For 32 years, men who have had sex with another man—even once—have been barred from donating blood. In December 2014, the FDA proposed a revision to this unscientific and discriminatory policy. But rather than lifting the ban altogether—which could save more than a million lives—the FDA chose to modify it. Under the proposed policy, gay and bisexual men will be able to donate blood only if they’ve been celibate for a full year.
In response to the FDA’s homophobic blood ban, New York City-based artist Jordan Eagles created a deeply affecting and startlingly beautiful sculpture called Blood Mirror. The artwork is a 7-foot-tall monolith that contains the blood of nine gay or bisexual men. Up close, the viewer can see herself reflected in the preserved blood.
Eagles’ project took more than two years to complete. The donors include a Nigerian LGBTQ now living as a refugee in New York City and a gay army captain who served two terms in Iraq before being discharged under Don’t Ask, Don’t Tell.

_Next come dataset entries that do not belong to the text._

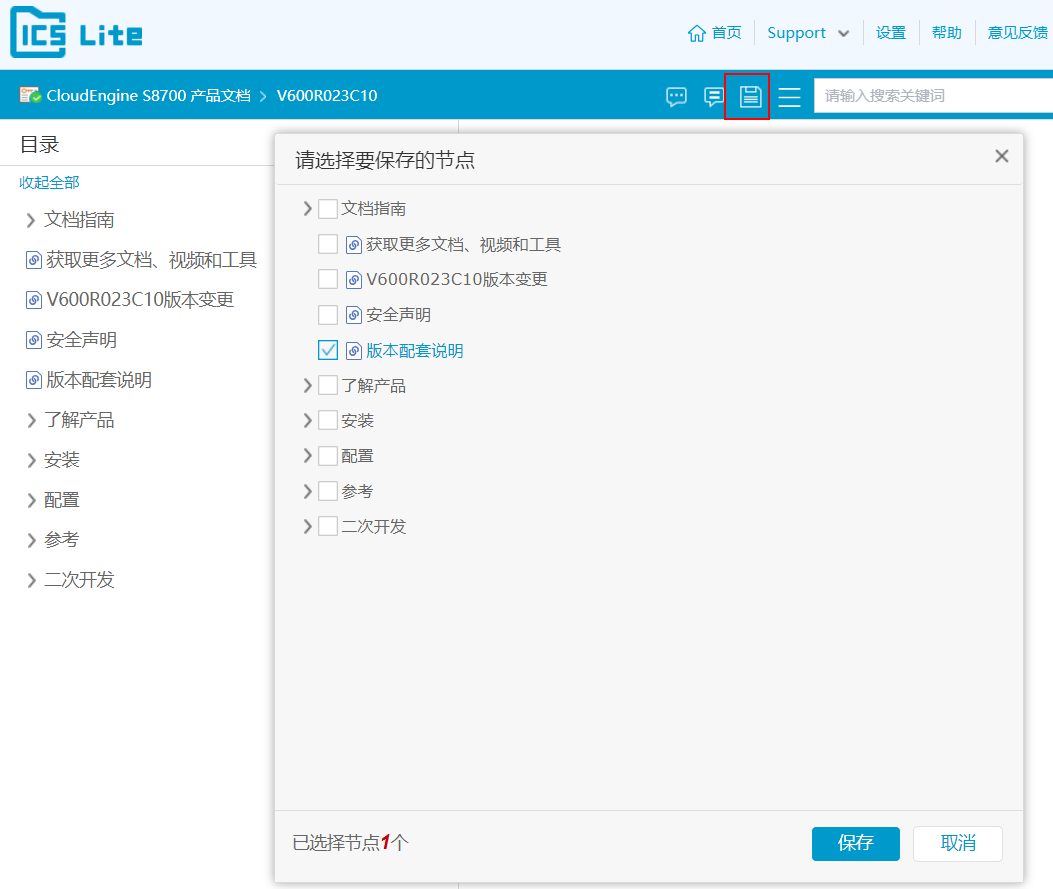Click the 帮助 menu item
Screen dimensions: 1053x889
pyautogui.click(x=946, y=31)
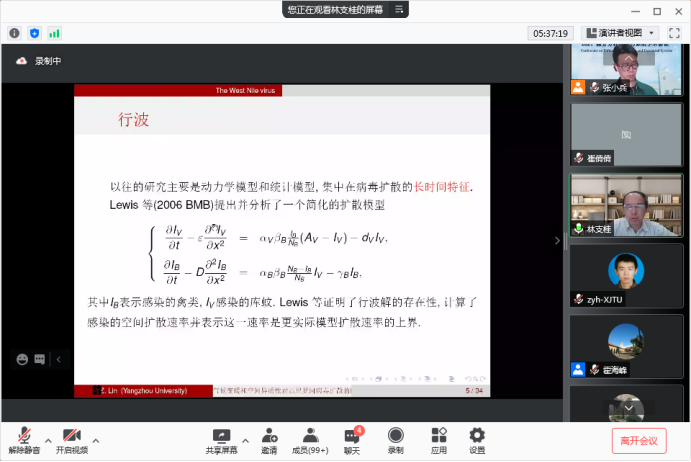Click Leave Meeting (离开会议) button
This screenshot has height=462, width=691.
pos(638,440)
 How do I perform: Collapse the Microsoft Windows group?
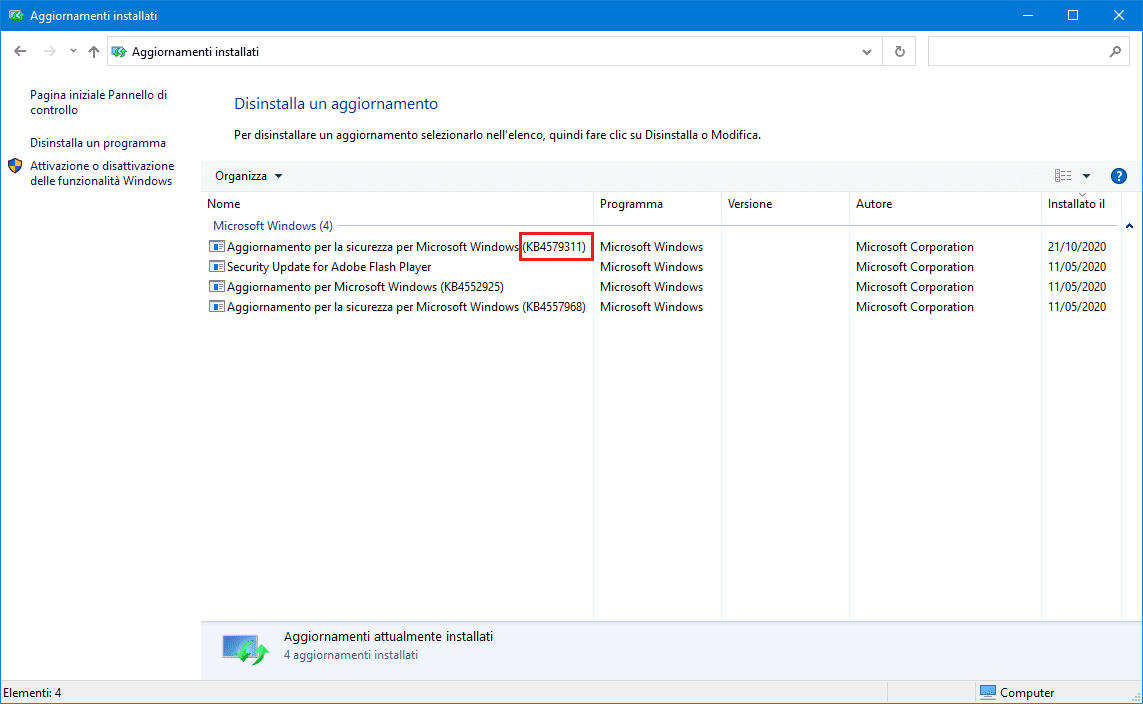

Filmmaker Leo Herrera captured the creation of Blood Mirror in a short film. The sculpture, Herrera says, “represents homophobia so deep that it infected science itself and spawned a fear of our most precious fluids.”
When I first heard about Eagles’ project, I thought it sounded strange and unpalatable. Then I saw photographs of the sculpture, and I was absolutely floored. Blood Mirror is an ethereal work of art, a striking, immersive, disturbing, and oddly gorgeous sculpture. It would be breathtaking even absent any political dimension. Its critical overtones only make the work more powerful.
The FDA’s proposed modification to the blood ban will be open for public comment until July 14, 2015. Blood Mirror will be on view at the American University Museum at the Katzen Arts Center, Washington, D.C., this fall.